Tutti in fiera a Bologna il 20 e il 21 gennaio. Riflettori puntati sulla marca commerciale. La manifestazione fieristica italiana dedicata alle private label, giunta alla sesta edizione, è l’occasione non solo per incontri e confronti tra rappresentanti delle catene di distribuzione e copacker italiani e stranieri, ma anche per fare il punto sull’andamento dei prodotti a marchio d’insegna. Una categoria caratterizzata da un trend già molto positivo che la crisi economica del 2009 ha ulteriormente rafforzato.

C’è naturalmente molta attesa per conoscere i risultati del Rapporto annuale sull’evoluzione del prodotto a marchio commerciale, risultati che verranno presentati nel giorno di apertura della fiera Marca. Lo studio, in particolare, analizza i principali indicatori della quota di mercato della private label a livello europeo, l’evoluzione del mercato italiano, le politiche di marketing promosse dalle insegne a sostegno della marca commerciale e i trend a livello di innovazione, marketing e supply chain frutto delle strategie dei copacker. Insomma, informazioni preziose non solo per i retailer, ma anche per l’industria, specie quella di marca, la più colpita – nonostante dichiarazioni sdrammatizzanti in tal senso da parte delle principali industrie produttrici – dall’inarrestabile crescita delle marche commerciali.

Nel nostro paese, del resto, l’incidenza di questi prodotti sul totale delle vendite generate dai prodotti di largo consumo nei vari canali della distribuzione moderna dovrebbe attestarsi intorno al 14%. Questa almeno la percentuale indicata da un recente studio del Cermes-Bocconi. Il che non è male se si considera che tale quota era del 12,2% nel 2007 e del 12,8% nel 2008. Certo, la crisi economica dello scorso anno ci ha messo del suo. Ma va ricordato che vi sono catene nelle quali questa share superava abbondantemente il 20% già prima dell’inizio del periodo di austerità nei consumi. C’è persino chi azzarda incidenze più consistenti delle marche private in l’Italia, come PLMA International, che stima un peso addirittura del 17%.

==*==

● **Descrizione dell'esercizio**
Prosegui il brano sulle marche commerciali subito dopo la sua ultima frase.

==*==

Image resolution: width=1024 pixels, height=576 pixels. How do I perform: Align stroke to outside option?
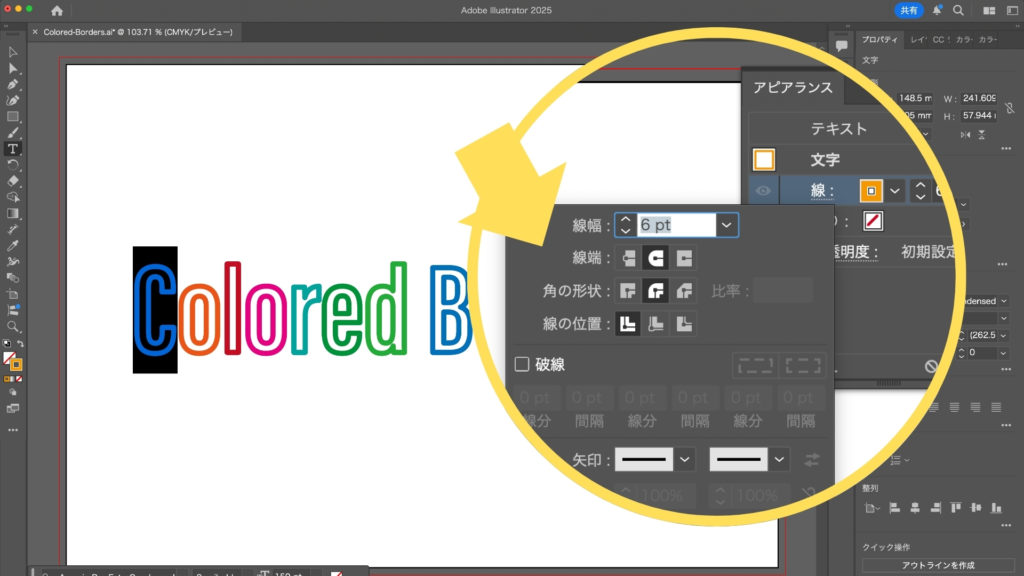pos(684,323)
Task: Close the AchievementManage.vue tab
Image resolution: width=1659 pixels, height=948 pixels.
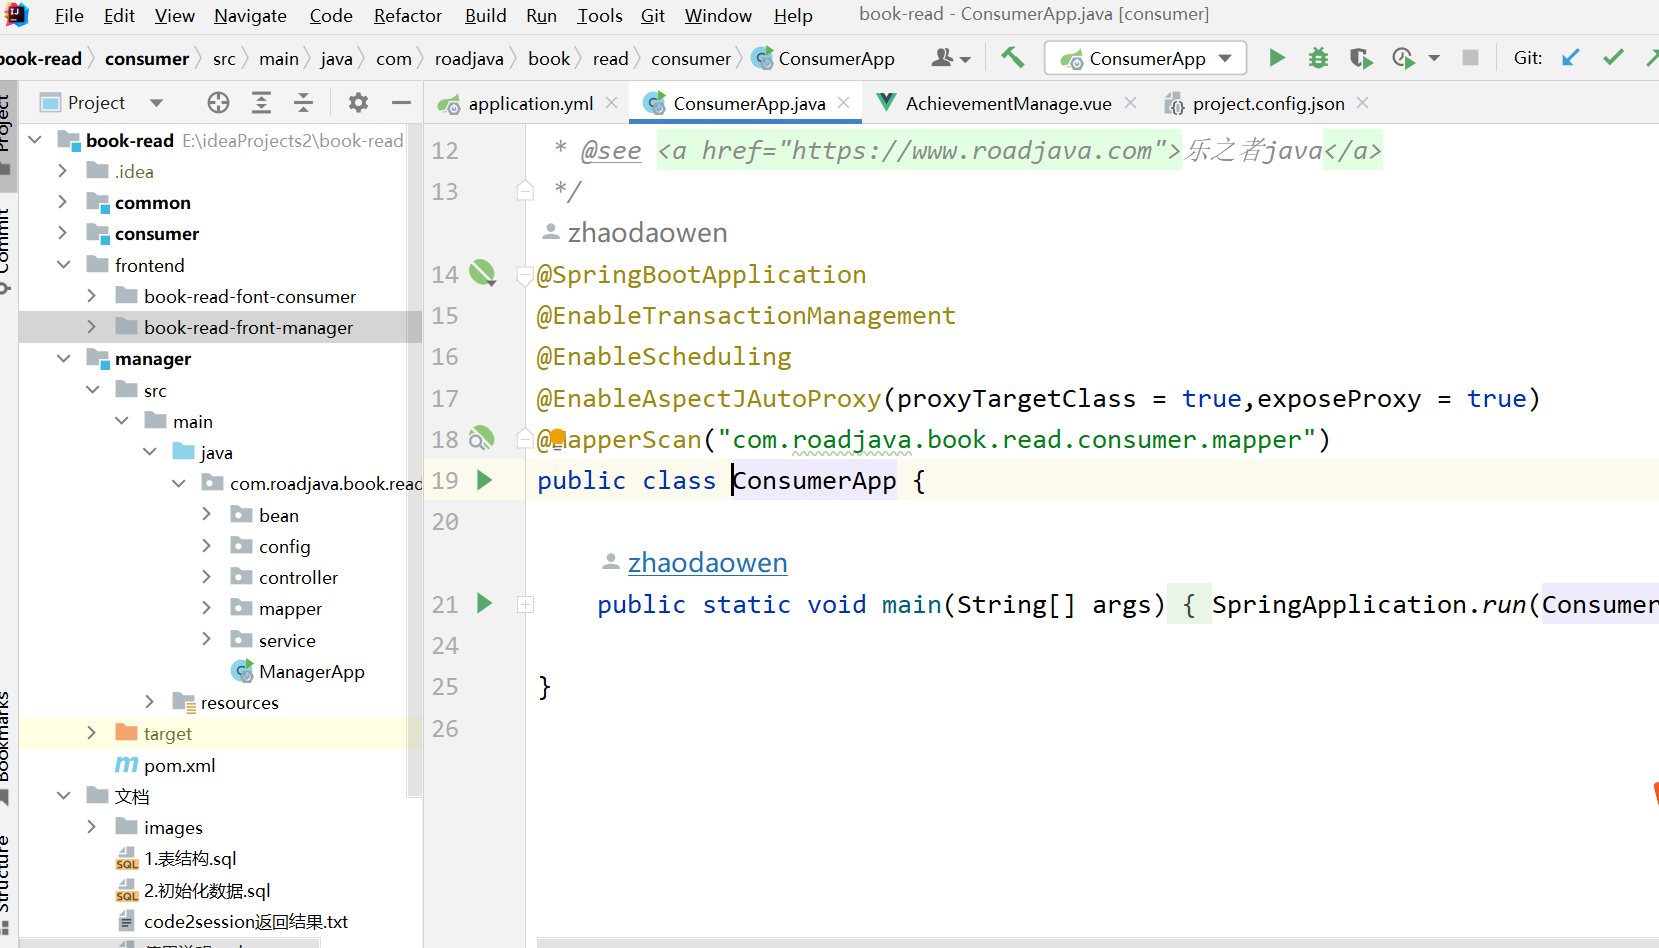Action: coord(1130,103)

==*==

● **Risposta attesa**
Cifre a parte, quello che è certo è che il futuro di questi prodotti è assai roseo. Le ragioni sono evidenti. Innanzitutto basta fare un confronto con gli altri paesi europei per rendersi conto che l’Italia rappresenta ancora il fanalino di coda quanto a sviluppo dei prodotti a marchio d’insegna. Sugli scaffali dei supermercati di molti paesi europei i prodotti contrassegnati dai marchi del distributore vantano una quota di mercato di almeno il 30%. E stiamo parlando della media del pollo. In due paesi, il Regno Unito e la Svizzera, un prodotto venduto su due è ormai a marchio d’insegna. Germania, Belgio e Austria veleggiano verso il 40%. Spagna e Francia hanno abbondantemente superato la media europea. Come si vede, quindi, ci sono ancora molti margini di sviluppo per il mercato italiano.

I distributori, del resto, ci credono. E non potrebbero fare altrimenti. Schiacciati dal calo delle vendite a parità di rete e dalla progressiva erosione della marginalità, non possono che cercare sbocchi nella ricerca di format innovativi, nell’arricchimento della propria offerta con una rosa sempre più ampia di servizi (daI carburanti alla telefonia, dai prodotti parafarmaceutici a quelli assicurativi), nonché proprio nello sviluppo dei prodotti a marchio commerciale.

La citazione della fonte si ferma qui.